Asked 19/2, 2020 at 2:22 Answered 19/2, 2020 at 18:52

Solved c++cpu-architecture memory-model stdatomic mesi

In regards to std::atomic, the C++11 standard states that stores to an atomic variable will become visible to loads of that variable in a "reasonable amount of time".

From 29.3p13:

Implementations should make atomic stores visible to atomic loads within a reasonable amount of time.

However I was curious to know what actually happens when dealing with specific CPU architectures which are based on the MESI cache coherency protocol (x86, x86-64, ARM, etc..).

If my understanding of the MESI protocol is correct, a core will always read the value previously written/being written by another core immediately, possibly by snooping it. (because writing a value means issuing a RFO request which in turn invalidates other cache lines)

Does it mean that when a thread A stores a value into an std::atomic, another thread B which does a load on that atomic successively will in fact always observe the new value written by A on MESI architectures? (Assuming no other threads are doing operations on that atomic)

By “successively” I mean after thread A has issued the atomic store. (Modification order has been updated)

Stormy answered 19/2, 2020 at 2:22 Comment(1)

"specific cpu architectures (...)" would actually be absolutely all and every implementation where C/C++ MT is expected to run; there is no reasonable efficient and predictable implementation strategy for Java/C/C++ threads on multi CPU targets w/o consistent caches. – Chagres 19/2, 2020 at 2:29

I'll answer for what happens on real implementations on real CPUs, because an answer based only on the standard can barely say anything useful about time or "immediacy".

MESI is just an implementation detail that ISO C++ doesn't have anything to say about.
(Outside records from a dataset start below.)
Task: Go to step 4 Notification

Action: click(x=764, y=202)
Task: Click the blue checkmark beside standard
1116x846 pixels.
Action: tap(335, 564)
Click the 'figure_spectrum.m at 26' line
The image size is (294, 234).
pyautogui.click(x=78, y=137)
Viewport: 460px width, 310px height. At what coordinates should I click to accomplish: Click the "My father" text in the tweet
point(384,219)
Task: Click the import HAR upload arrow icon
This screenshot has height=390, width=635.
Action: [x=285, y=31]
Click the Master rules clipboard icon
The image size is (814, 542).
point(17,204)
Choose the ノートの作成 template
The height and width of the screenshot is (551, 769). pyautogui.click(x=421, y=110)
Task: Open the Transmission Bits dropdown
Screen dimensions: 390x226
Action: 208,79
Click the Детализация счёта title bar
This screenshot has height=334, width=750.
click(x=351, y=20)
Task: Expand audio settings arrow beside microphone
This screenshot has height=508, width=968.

The guarantees provided by ISO C++ only involve order, not actual time. ISO C++ is intentionally non-specific to avoid assuming that it will execute on a "normal" CPU. An implementation on a non-coherent machine that required explicit flushes for store visibility might be theoretically possible (although probably horrible for performance of release / acquire and seq-cst operations)

C++ is non-specific enough about timing to even allow an implementation on a single-core cooperative multi-tasking system (no pre-emption), with the compiler inserting voluntary yields occasionally. (Infinite loops without any volatile accesses or I/O are UB). C++ on a system where only one thread can actually be executing at once is totally fine and possible, assuming you consider a scheduler timeslice to still be a "reasonable" amount of time. (Or less if you yield or otherwise block.)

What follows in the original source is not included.